Topology optimization geometries for best cases A and B are shown in Fig. 4 and Fig. 5 respectively.
For best case A which has the maximum torque, material inside the teeth consists entirely of electromagnetic steel sheets. The presence of slot opening parts can also be observed here, whereas in best case B where torque ripple is at a minimum, teeth are connected around the entire arc, and there are no slot opening parts.
As so to confirm the influence of teeth geometry on the torque characteristics, sensitivity analysis is performed for each best case.
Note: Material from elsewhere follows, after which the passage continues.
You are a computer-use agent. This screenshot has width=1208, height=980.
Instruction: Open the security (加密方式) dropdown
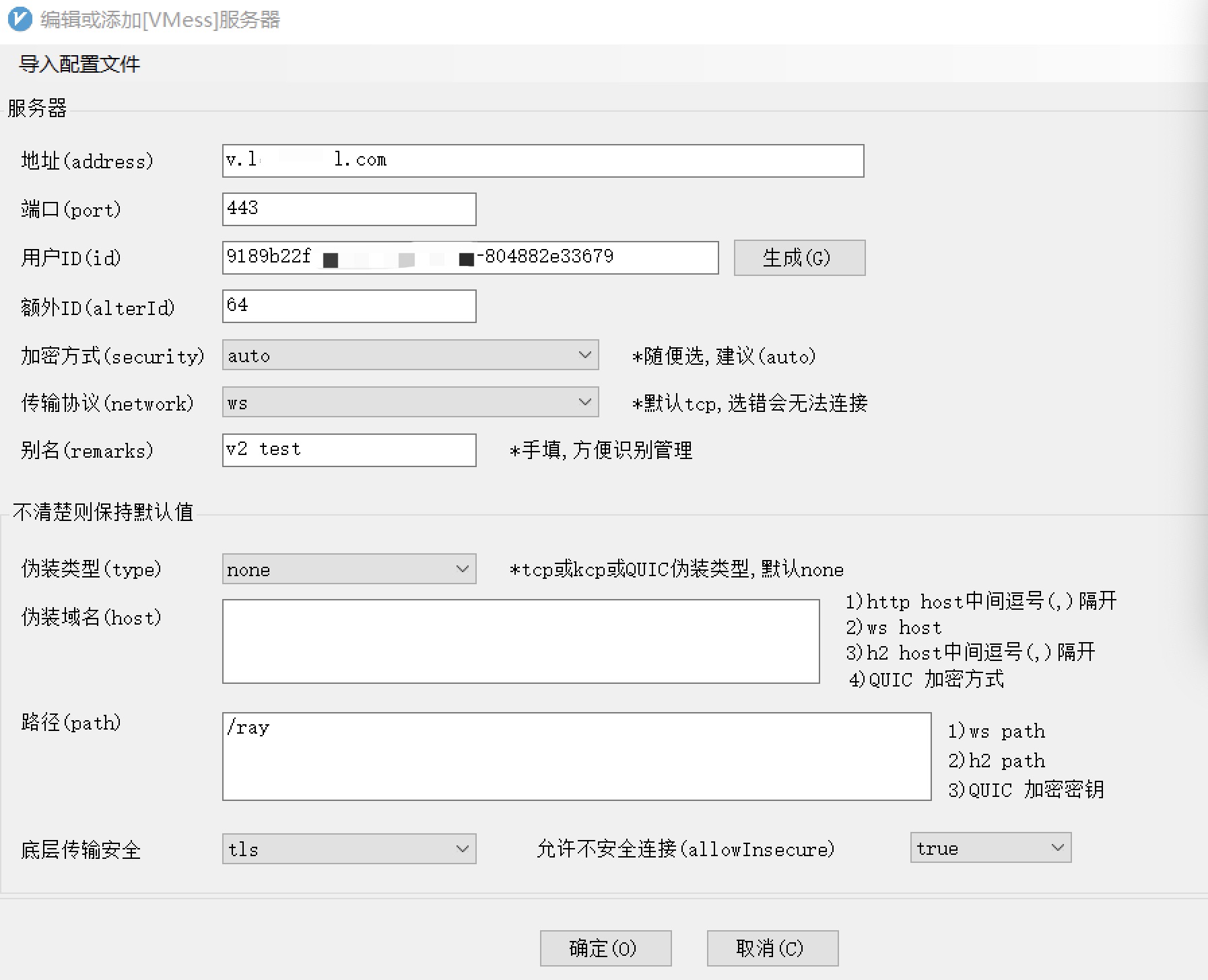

Consider best case A, which has maximum average torque. Analysis patterns are shown in Table 2, and analysis results are shown from Fig. 6 to Fig. 8. From a comparison between A pattern 1 and A pattern 3, it is understood that the presence or absence of slot opening parts has a small effect on torque characteristics. In A pattern 2, the end parts of the teeth tips are thick, and it can be considered that torque ripple increases because of the steep permeance with the slot opening parts. In A pattern 4, it can be considered that the average torque decreases because the magnet magnetic flux short-circuits at the teeth tip parts.
Consider best case B, which has the minimum torque ripple rate. Compare best case B and A pattern 3 which share similar geometry. Table 3 shows the geometry of A pattern 3 and best case B, and the analysis results are shown from Fig. 9 to Fig. 11. Because magnetic flux flows easier in the iron region for A pattern 3, the maximum torque increases. It can be considered that the reason the torque ripple rate increases is because the magnetic flux where force acts in the opposite direction of rotation flows easily.